Cesium lead iodide (CsPbI₃) with a bandgap of ~1.7 eV is an attractive material for use as a wide-gap perovskite in tandem perovskite solar cells due to its single halide component, which is capable of inhibiting halide segregation. However, phase transition into a photo inactive δ-CsPbI₃ at room temperature significantly hinders performance and stability. Thus, maintaining the photo-active phase is a key challenge because it determines the reliability of the tandem device. The dimethylammonium (DMA)-facilitated CsPbI₃, widely used to fabricate CsPbI₃, exhibits different phase transition behaviors than pure CsPbI₃. Here, we experimentally investigated the phase behavior of DMA-facilitated CsPbI₃ when exposed to external factors, such as heat and moisture.

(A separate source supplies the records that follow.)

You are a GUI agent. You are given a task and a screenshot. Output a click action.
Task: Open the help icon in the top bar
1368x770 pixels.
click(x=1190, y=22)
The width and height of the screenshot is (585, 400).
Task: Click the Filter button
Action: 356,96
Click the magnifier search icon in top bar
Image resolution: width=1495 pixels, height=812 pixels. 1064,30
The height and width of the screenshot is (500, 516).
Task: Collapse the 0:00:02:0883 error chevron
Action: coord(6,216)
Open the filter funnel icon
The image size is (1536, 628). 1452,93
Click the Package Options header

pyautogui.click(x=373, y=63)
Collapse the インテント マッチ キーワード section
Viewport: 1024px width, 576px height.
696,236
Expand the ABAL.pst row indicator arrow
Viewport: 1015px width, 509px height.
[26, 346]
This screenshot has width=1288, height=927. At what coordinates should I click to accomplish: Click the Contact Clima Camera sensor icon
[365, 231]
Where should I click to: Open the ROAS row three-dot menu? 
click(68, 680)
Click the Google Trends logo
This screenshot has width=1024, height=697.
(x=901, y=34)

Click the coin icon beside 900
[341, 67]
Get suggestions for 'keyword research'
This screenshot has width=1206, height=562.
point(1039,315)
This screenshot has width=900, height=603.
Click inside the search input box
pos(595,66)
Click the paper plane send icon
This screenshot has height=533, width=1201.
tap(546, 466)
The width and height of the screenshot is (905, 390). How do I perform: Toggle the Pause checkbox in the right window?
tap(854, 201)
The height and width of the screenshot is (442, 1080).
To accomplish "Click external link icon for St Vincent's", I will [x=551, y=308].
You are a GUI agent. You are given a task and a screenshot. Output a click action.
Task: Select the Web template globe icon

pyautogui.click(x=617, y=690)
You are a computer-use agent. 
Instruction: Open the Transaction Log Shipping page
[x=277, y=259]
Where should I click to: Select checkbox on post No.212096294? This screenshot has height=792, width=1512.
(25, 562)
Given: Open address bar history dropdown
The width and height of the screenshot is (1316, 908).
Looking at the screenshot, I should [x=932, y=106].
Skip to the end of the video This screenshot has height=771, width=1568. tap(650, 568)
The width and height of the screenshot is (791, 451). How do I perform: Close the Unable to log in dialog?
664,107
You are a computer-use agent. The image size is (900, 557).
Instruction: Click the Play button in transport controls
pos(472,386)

In DMA-facilitated CsPbI₃ films, the phase transition involving degradation was observed to begin at a temperature of 150 ℃ and a relative humidity of 65 %, which is presumed to be related to the sublimation of DMA. Forming a closed system to inhibit the sublimation of DMA significantly improved the phase transition under the same conditions. These results indicate that management of DMA is a crucial factor in maintaining the photo-active phase and implies that when employing DMA designs are necessary to ensure phase stability in DMA-facilitated CsPbI₃ devices.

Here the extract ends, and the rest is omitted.